In an 11th-hour bid to halt the proposals, solicitors acting for NFU Cymru have written to the government questioning the lawfulness of its plan to make the whole of Wales a nitrate vulnerable zone (NVZ) from 1 April.
JCP Solicitors have called the Regulatory Impact Assessment (RIA) – a document published alongside the new regulations – inadequate and have also called into question the omission of the grassland derogation outlined in earlier draft regulations.
See also: Jacob Anthony: NVZ decision will make many farms unviable
NFU Cymru said it would consider launching a legal challenge unless the Labour-led government can demonstrate that the introduction of the regulations would be lawful.
There has been a huge outpouring of anger from farmers to the NVZ plan.
Members of Senedd have received more than 10,000 emails from concerned farmers and those working in the allied industries.
Threat to businesses
The Farmers’ Union of Wales (FUW) believes it would force tenants, young farmers, new entrants and family farms out of business.
FUW Milk and Dairy Produce Committee chairman Dai Miles said the regulations would have massive financial and production impacts on dairy farms of all size and type.
For many family farms, it would mean the end of production due to the level of investment needed, he added.
Milk processors have also waded into the debate, including Glanbia Cheese, which processes about 300m litres of milk at its Llangefni factory.
Writing to Welsh rural affairs minister Lesley Griffiths, the company’s milk procurement manager, Dylan Jones, said that in a recent survey of farm suppliers, only 7% said that they were “very prepared” for the new rules.
“Having spoken to a number of our suppliers, they are obviously very concerned for the future of their businesses,” Mr Jones told the minister.
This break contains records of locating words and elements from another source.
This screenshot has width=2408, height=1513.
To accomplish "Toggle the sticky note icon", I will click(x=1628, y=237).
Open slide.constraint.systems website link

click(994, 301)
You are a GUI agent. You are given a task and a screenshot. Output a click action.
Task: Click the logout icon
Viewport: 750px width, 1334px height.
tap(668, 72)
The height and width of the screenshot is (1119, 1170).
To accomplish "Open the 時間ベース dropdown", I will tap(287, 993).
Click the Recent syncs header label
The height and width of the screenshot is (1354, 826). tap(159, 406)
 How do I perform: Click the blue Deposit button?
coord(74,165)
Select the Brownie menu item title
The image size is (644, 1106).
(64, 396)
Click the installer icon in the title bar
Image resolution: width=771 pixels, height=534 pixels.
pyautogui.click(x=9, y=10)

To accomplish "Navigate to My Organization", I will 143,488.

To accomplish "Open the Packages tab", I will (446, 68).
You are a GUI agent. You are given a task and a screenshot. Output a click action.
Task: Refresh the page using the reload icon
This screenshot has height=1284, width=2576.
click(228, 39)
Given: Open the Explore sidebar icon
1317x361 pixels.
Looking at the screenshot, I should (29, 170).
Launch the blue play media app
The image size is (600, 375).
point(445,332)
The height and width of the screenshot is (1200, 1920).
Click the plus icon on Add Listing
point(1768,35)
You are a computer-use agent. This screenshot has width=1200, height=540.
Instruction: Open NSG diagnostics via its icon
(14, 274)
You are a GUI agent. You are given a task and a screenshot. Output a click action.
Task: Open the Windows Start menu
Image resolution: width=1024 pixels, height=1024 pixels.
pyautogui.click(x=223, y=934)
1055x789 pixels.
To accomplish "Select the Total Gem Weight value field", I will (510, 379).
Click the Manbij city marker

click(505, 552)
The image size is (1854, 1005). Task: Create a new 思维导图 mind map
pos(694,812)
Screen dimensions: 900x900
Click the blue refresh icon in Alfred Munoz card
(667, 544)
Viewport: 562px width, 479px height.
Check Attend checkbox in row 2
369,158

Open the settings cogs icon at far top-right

Although the company would, he added, be supportive of any “reasonable” policies aimed at improving the environment and reducing pollution, he described the current plan as “very heavy-handed and disproportionate”.
The company has worries around its security of milk supply in Wales should the regulations be introduced.
Janet Finch-Saunders, the Conservatives shadow minister for environment and rural affairs, said: “The Labour government’s own regulator – Natural Resources Wales – has warned that the proposed new water rules will have the perverse outcome of making water quality worse, which is an unacceptable situation in the fight against pollution.”
Llŷr Gruffydd, Plaid Cymru shadow environment and rural affairs minister, has tabled a debate proposing that the regulations be annulled today (Wednesday).